New insights on the cardiovascular effects of IGF-1

Abstract

Introduction: Cardiovascular (CV) disorders are steadily increasing, making them the world's most prevalent health issue. New research highlights the importance of insulin-like growth factor 1 (IGF-1) for maintaining CV health.

Methods: We searched PubMed and MEDLINE for English and non-English articles with English abstracts published between 1957 (when the first report on IGF-1 identification was published) and 2022. The top search terms were: IGF-1, cardiovascular disease, IGF-1 receptors, IGF-1 and microRNAs, therapeutic interventions with IGF-1, IGF-1 and diabetes, IGF-1 and cardiovascular disease. The search retrieved original peer-reviewed articles, which were further analyzed, focusing on the role of IGF-1 in pathophysiological conditions. We specifically focused on including the most recent findings published in the past five years.

Results: IGF-1, an anabolic growth factor, regulates cell division, proliferation, and survival. In addition to its well-known growth-promoting and metabolic effects, there is mounting evidence that IGF-1 plays a specialized role in the complex activities that underpin CV function. IGF-1 promotes cardiac development and improves cardiac output, stroke volume, contractility, and ejection fraction. Furthermore, IGF-1 mediates many growth hormones (GH) actions. IGF-1 stimulates contractility and tissue remodeling in humans to improve heart function after myocardial infarction. IGF-1 also improves the lipid profile, lowers insulin levels, increases insulin sensitivity, and promotes glucose metabolism. These findings point to the intriguing medicinal potential of IGF-1. Human studies associate low serum levels of free or total IGF-1 with an increased risk of CV and cerebrovascular illness. Extensive human trials are being conducted to investigate the therapeutic efficacy and outcomes of IGF-1-related therapy.

Discussion: We anticipate the development of novel IGF-1-related therapy with minimal side effects. This review discusses recent findings on the role of IGF-1 in the cardiovascular (CVD) system, including both normal and pathological conditions. We also discuss progress in therapeutic interventions aimed at targeting the IGF axis and provide insights into the epigenetic regulation of IGF-1 mediated by microRNAs.

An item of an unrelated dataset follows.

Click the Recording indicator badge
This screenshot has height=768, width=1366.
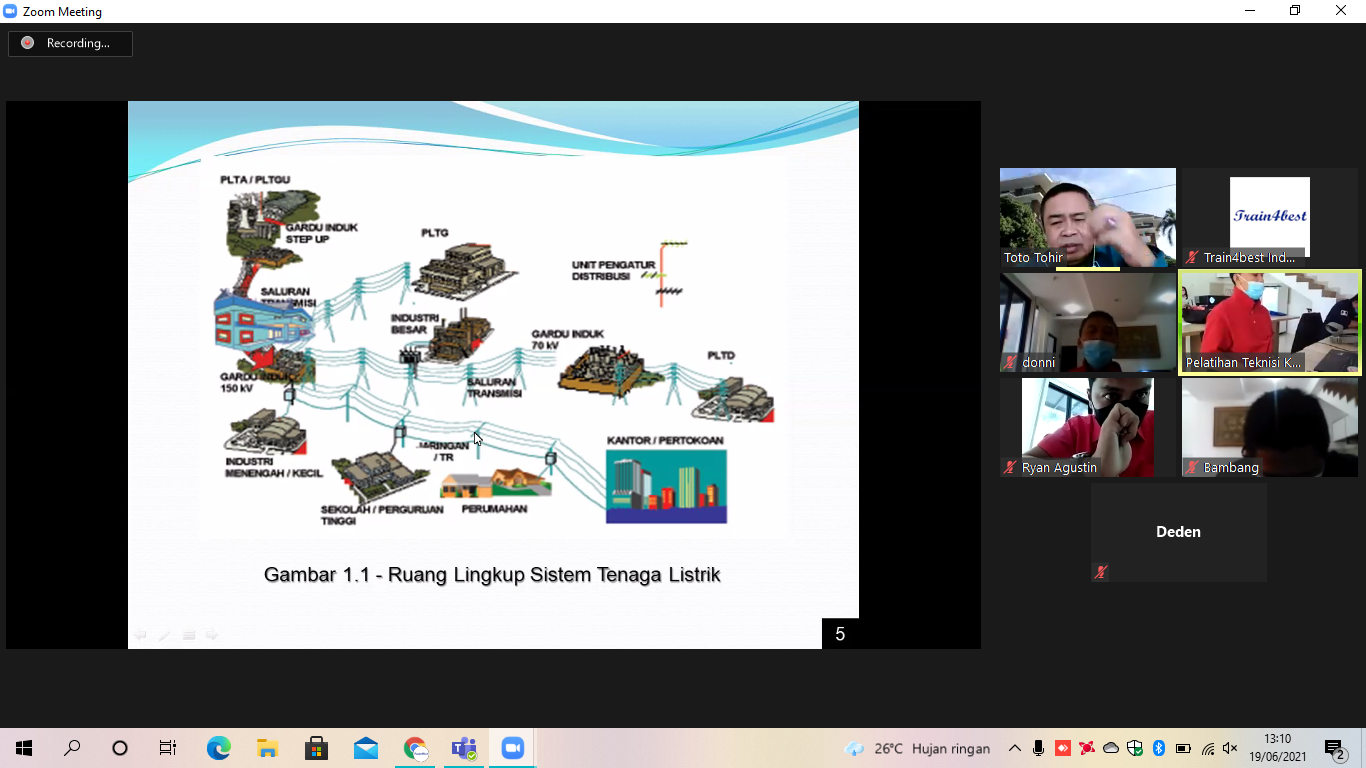tap(70, 43)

Keywords: IGF-1; IGF-1 system; atherosclerosis; cardiovascular diseases; diabetes; microRNA.

Figure 1

IGF-1 system and GH/IGF-1 axis regulation. Ghrelin and GHRH stimulate pituitary secretion of GH, while somatostatin inhibits it. GH stimulates IGF1 secretion in the liver, and IGF-1 exerts negative feedback and inhibits GH secretion. GH, growth hormone; GHRH, growth hormone-releasing hormone; IGF-1, insulin-like growth factor-1; IGF-1R, insulin-like growth factor receptor-1; IGFBPs, insulin-like growth factor binding proteins; IR, insulin receptor; VSMCs, vascular smooth muscle cells. Biorender.com was used to generate part of the Figure.

Figure 2

IGF-1 signaling pathways in CV system. ERK/MAPK and PI3K/Akt represent the main pathways involved in IGF-1 signal transduction. Activation of these pathways confer multiple protective effects on the CV system, summarized in the diagram. IGFBPs, insulin-like growth factor binding proteins; IGF-1, insulin-like growth factor-1; IGF-1R, insulin-like growth factor receptor-1; RAS, rat sarcoma protein; RAF, rapidly accelerated fibrosarcoma kinase; MEK, mitogen-activated protein kinase kinase; ERK, extracellular signal-regulated kinase; IRS1, Insulin receptor substrate-1; PI3K, phosphatidylinositol-3 kinase; Akt, serine/threonine kinase (protein kinase B); mTOR, mammalian target of rapamycin; NO, nitric oxide; VSMCs, vascular smooth muscle cells; eNOS, endothelial nitric oxide synthase.